Models Don't "Get Reward"

In terms of content, this has a lot of overlap with Reward is not the optimization target. I'm basically rewriting a part of that post in language I personally find clearer, emphasising what I think is the core insight.


When thinking about deception and RLHF training, a simplified threat model is something like this:

  • A model takes some actions.
  • If a human approves of these actions, the human gives the model some reward.
  • Humans can be deceived into giving reward in situations where they would otherwise not if they had more knowledge.
  • Models will take advantage of this so they can get more reward.
  • Models will therefore become deceptive.

Before continuing, I would encourage you to really engage with the above. Does it make sense to you? Is it making any hidden assumptions? Is it missing any steps? Can you rewrite it to be more mechanistically correct?

I believe that when people use the above threat model, they are either using it as shorthand for something else or they misunderstand how reinforcement learning works. Most alignment researchers will be in the former category. However, I was in the latter.

I was missing an important insight into how reinforcement learning setups are actually implemented. This lack of understanding led to lots of muddled thinking and general sloppiness on my part. I see others making the exact same mistake so I thought I would try and motivate a more careful use of language!

How Vanilla Reinforcement Learning Works

If I were to explain RL to my parents, I might say something like this:

  • You want to train your dog to sit.
  • You say "sit" and give your dog a biscuit if it sits.
  • Your dog likes biscuits, and over time it will learn it can get more biscuits by sitting when told to do so.
  • Biscuits have let you incentivise the behaviour you want.
  • We do the same thing with a computer by giving the computer "reward" when it does things we like. Over time, the computer will do more of the behaviour we like so it can get more reward.

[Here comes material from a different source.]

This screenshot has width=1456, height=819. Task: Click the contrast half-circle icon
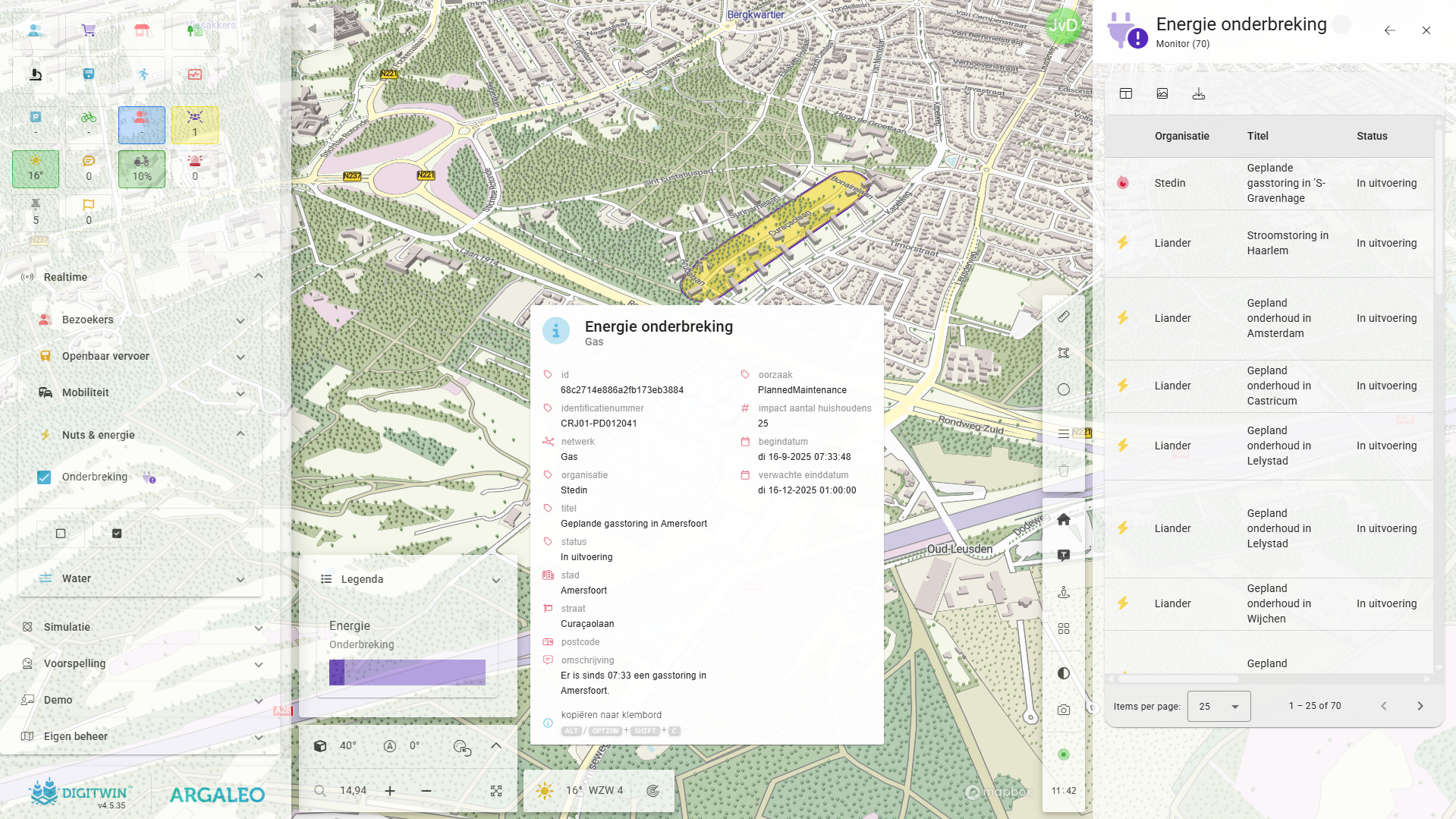coord(1064,673)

Do you agree with this? Is this analogy flawed in any way?

I claim this is actually NOT how vanilla reinforcement learning works.
The framing above views models as "wanting" reward, with reward being something models "receive" on taking certain actions. What actually happens is this:

  • The model takes a series of actions (which we collect across multiple "episodes").
  • After collecting these episodes, we determine how good the actions in each episode are using a reward function.
  • We use gradient descent to alter the parameters of the model so the good actions will be more likely and the bad actions will be less likely when we next collect some episodes.

The insight is that the model itself never "gets" the reward. Reward is something used separately from the model/environment.

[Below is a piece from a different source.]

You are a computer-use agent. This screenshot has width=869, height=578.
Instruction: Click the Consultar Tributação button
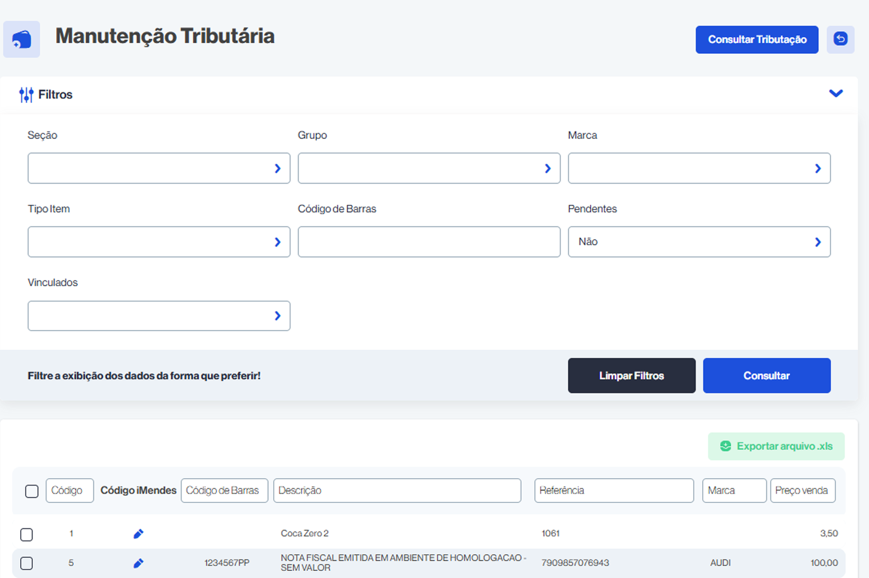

To motivate this, let's view the above process not from the vantage point of the overall training loop but from the perspective of the model itself. For the purposes of demonstration, let's assume the model is a conscious and coherent entity. From it's perspective, the above process looks like:

  • Waking up with no memories in an environment.
  • Taking a bunch of actions.
  • Suddenly falling unconscious.
  • Waking up with no memories in an environment.
  • Taking a bunch of actions.
  • and so on.....

The model never "sees" the reward. Each time it wakes up in an environment, its cognition has been altered slightly such that it is more likely to take certain actions than it was before.
Reward is the mechanism by which we select parameters, it is not something "given" to the model.

To (rather gruesomely) link this back to the dog analogy, RL is more like asking 100 dogs to sit, breeding the dogs which do sit and killing those which don't.  Overtime, you will have a dog that can sit on command. No dog ever gets given a biscuit.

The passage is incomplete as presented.